Closed jon-chuang closed 3 years ago
By the way, the timings for Barretenberg look wrong. The last time I checked, it was running at 22ns mul and 20ns squaring. Ours look like 25.5ns and 22.5ns.
Also, @mratsim also brought up MCL, which is frighteningly fast. Once Barretenberg's benchmarking is back up to speed, it would be nice to do a proper benchmark and set the records straight. The next step for us is to use macros to generate ASM strings with ADX (mulx, adoc, adox) instructions for broadwell and newer CPUs.
Thanks for that; will add that to our backlog -- when time permits, I was hoping to create a separate repo with proper docker images for each of this libraries benchmarks, not high priority on our side for now though. I suspect few projects in the space are running various benchmarks in various conditions, will be nice to have a "common benchmarking context".
I see. I would have loved to use intrinsics for ADX/MULX, but unfortunately the LLVM and hence rustc compilers don't emit it, so we have to resort to manipulating strings. Out of curiousity, is there intrinsics support in the go language/compiler?
Yes, and that's why we didn't need to write assembly so far: https://dave.cheney.net/2019/08/20/go-compiler-intrinsics .
However, the current instrisics don't generate ADX/MULX, so to go that route (or the more crazy VPMADD52LUQ) we will likely resort to assembly for the Mul.
VPAADDMULQ (IFMA) is for unsaturated representation isn't it? Are there any benchmarks that show that they are more performant for general primes? I know they are good for special primes (pseudomersenne/generalised mersenne), but as far as I know no such primes are used in pairing curves.
VPADDMULQ (IFMA) is for unsaturated representation isn't it? Are there any benchmarks that show that they are more performant for general primes? I know they are good for special primes (pseudomersenne/generalised mersenne), but as far as I know no such primes are used in pairing curves.

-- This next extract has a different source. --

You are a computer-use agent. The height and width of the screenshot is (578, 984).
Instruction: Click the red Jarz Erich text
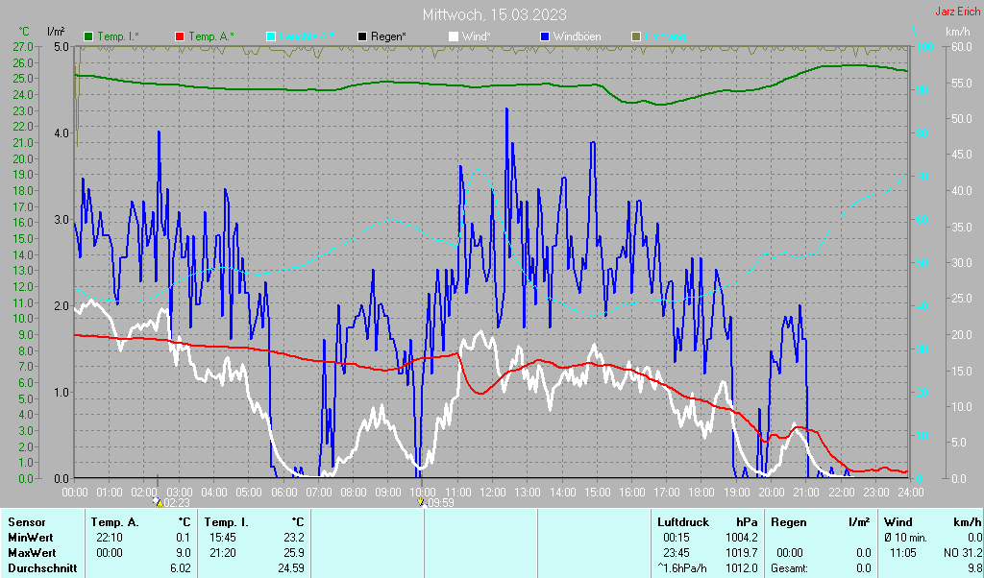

Yes, they are for unsatured.
The best would be to benchmark Milagro/AMCL/MIRACL
I can provide bench for BLS12-381 specifically since I have to create some anyway and this is what we are using as a backend for Eth2 at https://github.com/status-im/nim-blscurve
I explored using lazy reduction and lazy carry for BN254 and BLS12-381 but ultimately I believe it's a dead-end, I explain my analysis in-depth here: https://github.com/mratsim/constantine/issues/15#issuecomment-602036864
Otherwise, I believe there are enough interest and parallel effort that maybe a common Discord/Matrix/Telegram chat for all implementers of optimized pairing libraries and maybe as a first outcome a shootout in the style of:
Hi @mratsim, this seems like a great idea. Would you be willing to setup the benchmarking infrastructure? It seems like there are some issues getting around the different languages and benchmarking suites however. I was also thinking that we can pool some resources like generated assembly and benchmark those on different platforms.
Does milagro use the unsaturated representation for general primes? I have not seen it used in that way? Can unsaturated repr. perform montgomery multiplication for general primes?
I am starting to think that it could be much better to copy some hand-written assembly than to generate/write one's own, it is rather complex and error-prone, and there are many difficult things to do like data movement and register allocation. One can then do a bit of clean up. Another option is to get the GCC compiler to emit the necessary intrinsics for us.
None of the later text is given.